Accelerated Progression from Mild Cognitive Impairment to Dementia Among APOE ε4ε4 Carriers

The impact of APOE epsilon 4 on mild cognitive impairment (MCI) and its progression to dementia remain controversial. We aimed to examine the association of APOE epsilon 4 with MCI, and to verify the hypothesis that epsilon 4 accelerates progression from MCI to dementia. In the Kungsholmen project, 756 cognitively healthy participants and 212 people with MCI aged >= 75 years were identified at baseline. Amnestic MCI (aMCI) and other cognitive impairment no dementia (oCIND) as two subtypes of MCI were assessed based on standard definitions. The two cohorts were followed for 9 years to detect incident cases of MCI and dementia following international criteria. APOE genotypes were assessed at baseline. Data were analyzed using Cox models. During the follow-up, in the cognitively healthy cohort, 165 people developed MCI (40 aMCI and 125 oCIND) and 176 developed dementia; in the MCI cohort, 118 persons progressed to dementia.

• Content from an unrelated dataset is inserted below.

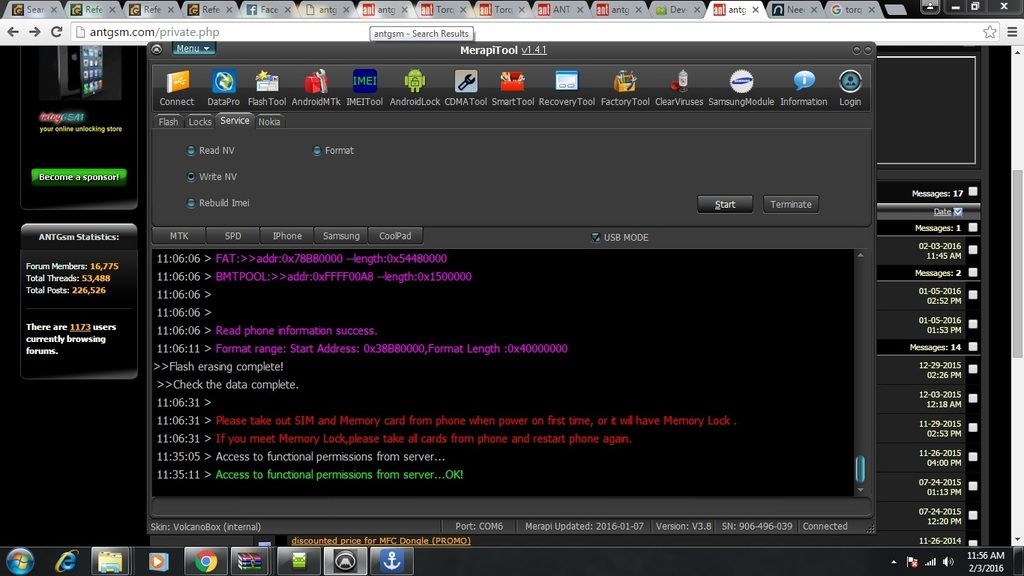The width and height of the screenshot is (1024, 576).
Task: Select the Format radio option
Action: point(317,151)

Compared with APOE epsilon 3 epsilon 3, the hazard ratios (HRs) (95% CIs) of epsilon 2 epsilon 4/epsilon 3 epsilon 4 were 2.24 (1.10-4.57) for aMCI and 1.78 (1.15-2.75) for oCIND, while the epsilon 4 epsilon 4 was related to dementia with a HR of 4.35 (1.97-9.63) in the cognitively healthy cohort. In the MCI cohort, the epsilon 4 epsilon 4 genotype led to a multi-adjusted HR of 2.89 (1.12-7.48) for dementia and accelerated the progression to dementia by 3.36 years. The APOE epsilon 4 heterozygotes are associated with an increased risk of aMCI and oCIND. The epsilon 4 homozygote substantially accelerates progression from MCI to dementia, and anticipate dementia occurrence by more than 3 years in people with MCI.